Volod hocha la tête. « J’en sais rien, paysan. Pas un de nous n’est né libre, donc on n’en sait rien. C’est juste une idée qu’on se fait. Et notre idée de la liberté, pour le moment, elle est empoisonnée par la faim.

— Qu’est-ce qu’on va faire, nous, si vous partez ?

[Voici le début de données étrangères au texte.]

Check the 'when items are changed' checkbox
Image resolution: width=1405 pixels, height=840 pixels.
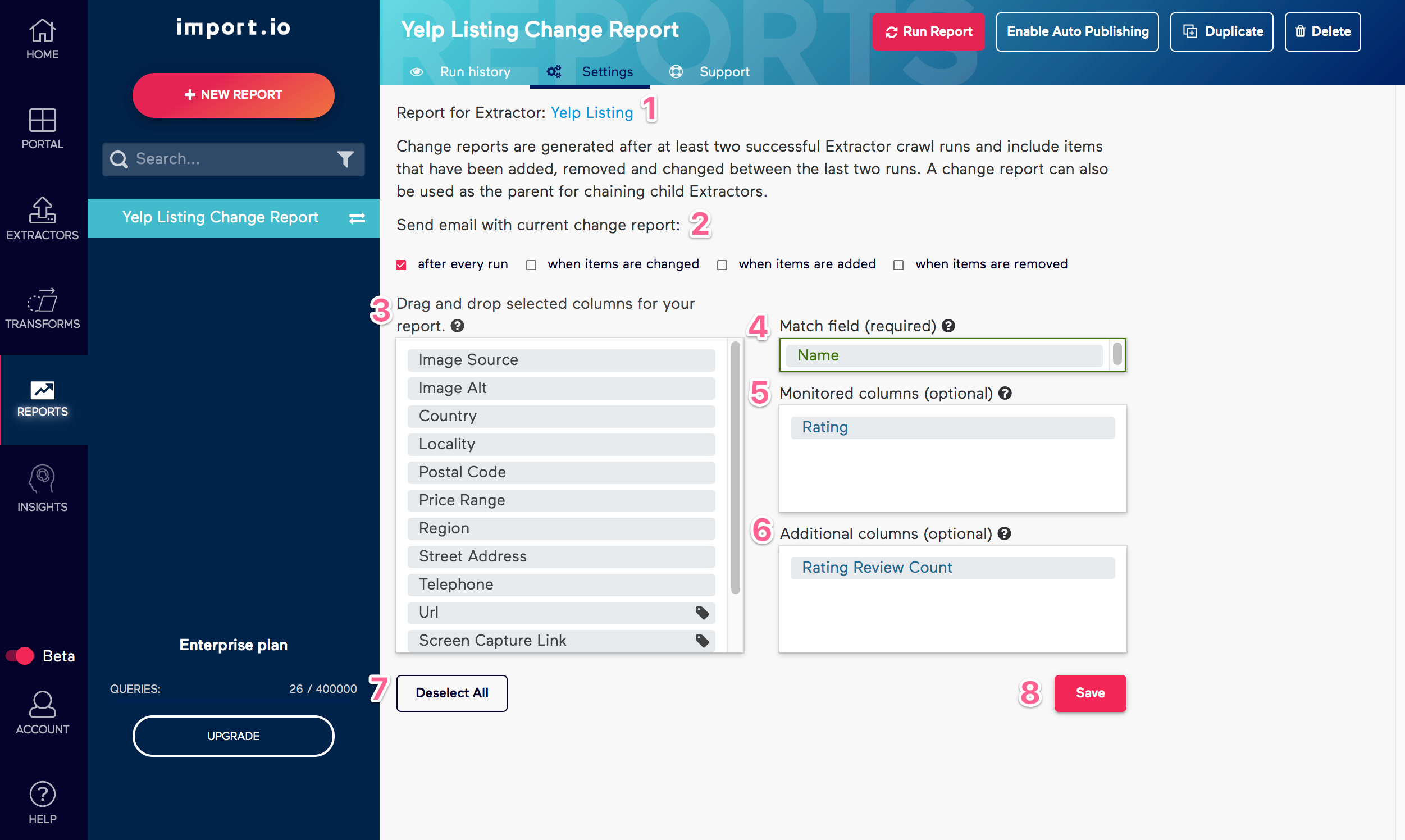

— Vous ? s’exclama Volod rageusement. Vous cherchez seulement quelqu’un qui vous torche le cul, parce que vous savez pas le faire tout seuls ! » Il saisit la main de Mikael et la serra fort. « Tu m’as demandé si on était des bêtes féroces, comme ces garçons qui se battent entre eux comme des chiens. Oui. La réponse est oui. La seule différence, c’est que nous on se bat pour quelque chose, pendant que vous, vous restez à regarder.

— Et vous irez où ?

— C’est pas ton affaire.

— Mais nous, qu’est-ce qu’on va faire ?

— Vous choisirez d’être des hommes ou du bétail, comme tu dis, fit gravement Volod. Nous, on lutte pour notre dignité. Et quand t’en auras assez de toute cette merde, si à l’intérieur de toi tu es un homme, tu découvriras que toi aussi tu es un chien féroce.

— T’en vas pas, s’il te plaît, dit Mikael. Sans toi, on n’aura plus d’espoir.

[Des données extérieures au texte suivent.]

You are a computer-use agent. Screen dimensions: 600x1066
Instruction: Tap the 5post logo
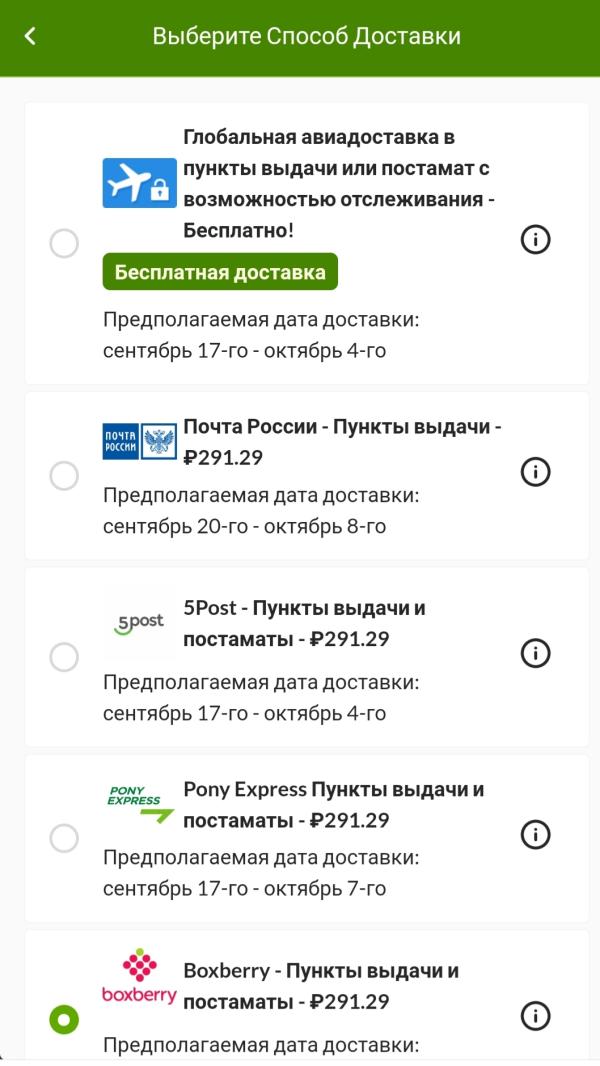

— Tant pis pour vous. Ça veut dire que votre espoir valait pas grand-chose. » Les yeux de Volod n’étaient plus qu’une fente. « Moi, je dois m’occuper de moi et de ceux qui m’entourent. Je ne laisserai jamais ces hommes courageux devenir des brigands. Ou perdre leur dignité. Parce que c’est tout ce que nous avons. C’est notre seule conquête. »

Mikael, tête baissée, restait silencieux.

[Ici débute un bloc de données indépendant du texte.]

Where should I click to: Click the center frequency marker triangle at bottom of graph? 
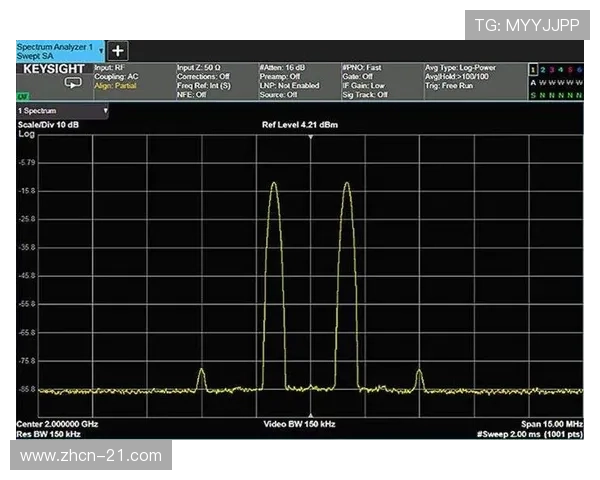311,416
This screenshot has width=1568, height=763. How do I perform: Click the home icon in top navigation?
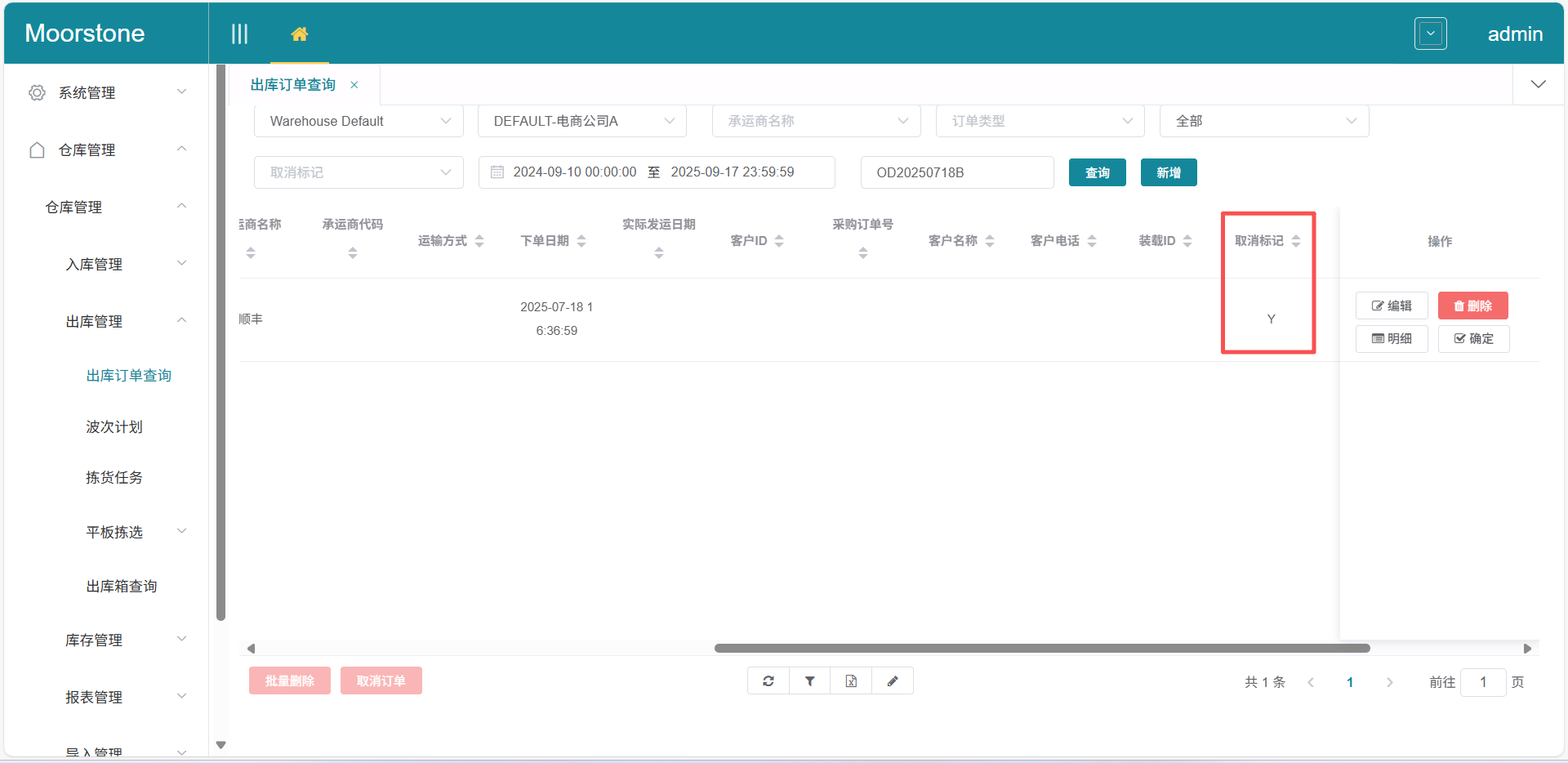pyautogui.click(x=300, y=34)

« Faut t’en aller maintenant, dit brusquement Volod. Oublie comment t’es arrivé ici.

— Je veux me joindre à vous, dit Mikael dans un élan.

— Non, répondit sèchement Volod.

— Pourquoi ?

— Tu prendrais le pain de mes hommes, dit Volod. J’ai pas besoin d’un paysan qui ne sait pas combattre et qui se remplit la bouche de belles paroles. »

Mikael rougit.

« Va-t-en, maintenant », dit Volod.

Mikael se leva. « J’espère que tu trouveras le soleil la nuit. »

Volod fronça les sourcils. « Ça veut dire quoi ?

— Il y a bien longtemps, j’ai entendu deux vieux dire que vous, les rebelles, vous êtes ceux qui trouvent le soleil la nuit. »

Le visage de Volod se durcit. « Bavardages. Va-t-en. »

On lui banda à nouveau les yeux puis on lui fit faire de nombreux détours pour qu’il ne puisse pas se repérer. Enfin, on détacha son bandeau. Les hommes restèrent immobiles tant qu’il n’eut pas disparu.

Au village, Mikael vit Eberwolf au milieu d’un groupe d’amis. Tous portaient le bout de tissu des Noirs à leur cou. Il faillit faire un crochet pour rentrer chez lui mais, sans savoir pourquoi, il décida de continuer droit devant lui.

« On se retrouve dimanche au château, Crottin Sec ! », dit Eberwolf à son passage.

Par un vieux réflexe, Mikael marcha les yeux baissés et le dos courbé, sous les rires d’Eberwolf et des autres. Soudain il s’arrêta, et revint en arrière.